It will also be noted that the composition according to the invention has the advantage, thanks to the reversible rheofluidifying gel, that it can be used in the form of a thin layer and have improved mechanical properties. In comparison, the unmodified RF resins of the prior art formed directly from their precursors an irreversible chemical gel which could not be coated as a thin layer and which deformed to a small thickness during the pyrolysis of the gel. The Applicant has in fact discovered that said cationic polyelectrolyte P has a coagulating effect and makes it possible to neutralize the charge of the phenolates of the polyhydroxybenzene R and thus to limit the repulsion between pre-polymer colloids, favoring the formation and agglomeration of polymeric nanoparticles. at low conversion of the polycondensation reaction. In addition, the precipitation occurring before the crosslinking of the composition according to the invention, the mechanical stresses are lower at high conversion when the gel is formed.

As a result, the gelled composition of the invention can be dried more easily and rapidly - by simple curing - than the aqueous gels of the prior art.

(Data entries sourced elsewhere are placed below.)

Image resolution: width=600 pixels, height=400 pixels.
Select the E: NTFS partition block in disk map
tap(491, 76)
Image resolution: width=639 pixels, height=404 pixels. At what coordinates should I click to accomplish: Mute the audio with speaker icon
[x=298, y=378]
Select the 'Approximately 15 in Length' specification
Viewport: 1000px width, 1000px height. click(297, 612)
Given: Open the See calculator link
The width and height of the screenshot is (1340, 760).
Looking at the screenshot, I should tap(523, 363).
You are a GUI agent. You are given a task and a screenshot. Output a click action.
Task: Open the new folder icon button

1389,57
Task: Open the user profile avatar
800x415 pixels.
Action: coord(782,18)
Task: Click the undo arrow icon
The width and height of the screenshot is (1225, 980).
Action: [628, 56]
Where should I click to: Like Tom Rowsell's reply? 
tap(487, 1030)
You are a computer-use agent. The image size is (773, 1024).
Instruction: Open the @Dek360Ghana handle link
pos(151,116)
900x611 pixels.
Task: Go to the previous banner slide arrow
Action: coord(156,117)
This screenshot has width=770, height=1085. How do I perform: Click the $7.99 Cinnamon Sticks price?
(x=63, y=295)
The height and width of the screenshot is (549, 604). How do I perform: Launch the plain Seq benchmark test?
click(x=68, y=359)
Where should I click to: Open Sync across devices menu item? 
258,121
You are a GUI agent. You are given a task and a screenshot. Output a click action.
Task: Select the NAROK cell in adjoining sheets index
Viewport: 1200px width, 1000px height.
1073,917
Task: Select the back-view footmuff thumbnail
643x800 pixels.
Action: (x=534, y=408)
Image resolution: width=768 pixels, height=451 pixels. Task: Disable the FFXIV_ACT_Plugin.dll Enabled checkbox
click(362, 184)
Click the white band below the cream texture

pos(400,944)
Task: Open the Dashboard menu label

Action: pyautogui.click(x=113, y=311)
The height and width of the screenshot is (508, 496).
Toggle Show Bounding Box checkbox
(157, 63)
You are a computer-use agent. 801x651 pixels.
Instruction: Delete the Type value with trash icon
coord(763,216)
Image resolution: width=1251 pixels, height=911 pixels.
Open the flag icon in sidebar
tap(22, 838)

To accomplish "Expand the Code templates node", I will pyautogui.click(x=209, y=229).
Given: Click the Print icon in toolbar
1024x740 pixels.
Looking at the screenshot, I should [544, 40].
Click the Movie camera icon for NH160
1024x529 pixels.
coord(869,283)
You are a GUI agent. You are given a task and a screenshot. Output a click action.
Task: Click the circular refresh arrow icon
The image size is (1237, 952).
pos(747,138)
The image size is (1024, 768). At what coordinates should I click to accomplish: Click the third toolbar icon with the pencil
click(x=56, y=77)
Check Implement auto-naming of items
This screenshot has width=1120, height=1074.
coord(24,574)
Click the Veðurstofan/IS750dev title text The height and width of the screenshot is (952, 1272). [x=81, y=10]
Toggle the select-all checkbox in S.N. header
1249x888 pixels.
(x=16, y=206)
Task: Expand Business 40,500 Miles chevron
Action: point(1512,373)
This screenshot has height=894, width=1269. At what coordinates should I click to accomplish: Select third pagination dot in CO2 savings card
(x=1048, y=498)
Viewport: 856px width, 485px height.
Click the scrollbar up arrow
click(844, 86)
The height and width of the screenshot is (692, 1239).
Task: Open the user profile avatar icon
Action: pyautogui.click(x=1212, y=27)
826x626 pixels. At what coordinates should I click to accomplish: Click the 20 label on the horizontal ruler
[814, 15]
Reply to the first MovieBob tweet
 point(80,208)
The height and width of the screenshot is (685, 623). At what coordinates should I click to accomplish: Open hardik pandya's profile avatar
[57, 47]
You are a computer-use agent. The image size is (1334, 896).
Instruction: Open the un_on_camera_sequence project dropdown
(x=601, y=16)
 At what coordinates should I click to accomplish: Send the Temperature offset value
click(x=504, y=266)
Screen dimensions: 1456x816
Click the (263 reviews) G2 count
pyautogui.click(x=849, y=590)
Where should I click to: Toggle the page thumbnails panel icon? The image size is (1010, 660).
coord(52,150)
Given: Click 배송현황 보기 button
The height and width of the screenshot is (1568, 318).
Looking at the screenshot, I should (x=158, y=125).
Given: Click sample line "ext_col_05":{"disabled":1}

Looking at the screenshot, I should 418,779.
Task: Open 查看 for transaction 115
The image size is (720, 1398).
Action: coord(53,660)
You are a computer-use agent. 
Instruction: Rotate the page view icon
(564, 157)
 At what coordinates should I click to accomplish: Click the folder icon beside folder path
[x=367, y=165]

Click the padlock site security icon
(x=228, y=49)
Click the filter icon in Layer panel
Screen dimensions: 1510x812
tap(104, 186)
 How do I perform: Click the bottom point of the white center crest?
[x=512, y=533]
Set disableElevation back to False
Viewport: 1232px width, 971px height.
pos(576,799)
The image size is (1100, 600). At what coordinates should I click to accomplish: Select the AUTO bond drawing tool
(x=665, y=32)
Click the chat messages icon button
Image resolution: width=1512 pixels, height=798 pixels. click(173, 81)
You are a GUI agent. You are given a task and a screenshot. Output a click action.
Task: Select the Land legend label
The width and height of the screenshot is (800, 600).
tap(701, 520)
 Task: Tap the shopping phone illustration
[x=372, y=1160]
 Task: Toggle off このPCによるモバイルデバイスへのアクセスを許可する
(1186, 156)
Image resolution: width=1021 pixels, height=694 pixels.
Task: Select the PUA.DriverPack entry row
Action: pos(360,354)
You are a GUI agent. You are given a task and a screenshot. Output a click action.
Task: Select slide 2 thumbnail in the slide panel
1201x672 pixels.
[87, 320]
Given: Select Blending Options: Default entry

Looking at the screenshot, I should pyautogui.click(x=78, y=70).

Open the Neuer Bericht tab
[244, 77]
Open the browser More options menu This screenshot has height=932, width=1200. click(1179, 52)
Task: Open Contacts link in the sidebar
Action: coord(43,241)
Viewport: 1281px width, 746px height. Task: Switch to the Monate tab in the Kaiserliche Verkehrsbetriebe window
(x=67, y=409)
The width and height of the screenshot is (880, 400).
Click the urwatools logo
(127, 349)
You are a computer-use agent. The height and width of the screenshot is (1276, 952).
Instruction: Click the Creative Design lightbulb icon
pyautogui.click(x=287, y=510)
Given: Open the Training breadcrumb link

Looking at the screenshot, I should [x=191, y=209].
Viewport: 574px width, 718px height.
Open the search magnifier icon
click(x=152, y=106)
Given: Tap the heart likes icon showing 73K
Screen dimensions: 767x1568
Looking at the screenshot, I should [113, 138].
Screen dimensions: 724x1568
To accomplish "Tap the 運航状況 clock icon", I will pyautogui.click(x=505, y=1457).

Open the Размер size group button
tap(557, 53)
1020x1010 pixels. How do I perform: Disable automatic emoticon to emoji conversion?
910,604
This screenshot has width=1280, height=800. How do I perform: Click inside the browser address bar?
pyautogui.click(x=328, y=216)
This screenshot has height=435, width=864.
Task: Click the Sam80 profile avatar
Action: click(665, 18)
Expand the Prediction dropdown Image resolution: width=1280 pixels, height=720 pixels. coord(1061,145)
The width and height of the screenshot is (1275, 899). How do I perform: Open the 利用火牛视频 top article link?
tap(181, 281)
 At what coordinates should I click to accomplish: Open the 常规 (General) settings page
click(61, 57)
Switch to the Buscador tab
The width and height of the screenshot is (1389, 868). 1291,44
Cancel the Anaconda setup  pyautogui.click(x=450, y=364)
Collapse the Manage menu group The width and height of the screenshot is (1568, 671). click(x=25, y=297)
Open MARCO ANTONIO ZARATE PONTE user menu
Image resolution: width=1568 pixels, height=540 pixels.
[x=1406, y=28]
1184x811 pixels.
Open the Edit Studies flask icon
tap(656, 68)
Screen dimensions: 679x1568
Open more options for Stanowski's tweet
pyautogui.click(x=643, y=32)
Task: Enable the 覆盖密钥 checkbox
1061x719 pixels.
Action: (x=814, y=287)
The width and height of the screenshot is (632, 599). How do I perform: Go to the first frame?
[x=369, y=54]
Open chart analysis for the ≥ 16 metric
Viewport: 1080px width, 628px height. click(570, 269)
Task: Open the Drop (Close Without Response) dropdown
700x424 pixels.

This drying in an oven is indeed much simpler to implement and penalizes less the cost of production of the gel than the drying carried out by solvent exchange and supercritical CO ₂ .

 It will further be noted that said at least one polyelectrolyte P5 makes it possible to preserve the high porosity of the gel after drying in an oven and to give it a low density combined with a specific surface area and a high pore volume, it being specified that this gel according to The invention is mainly microporous which advantageously allows to have a specific energy and a high capacity for a supercapacitor o electrode consisting of this pyrolyzed gel.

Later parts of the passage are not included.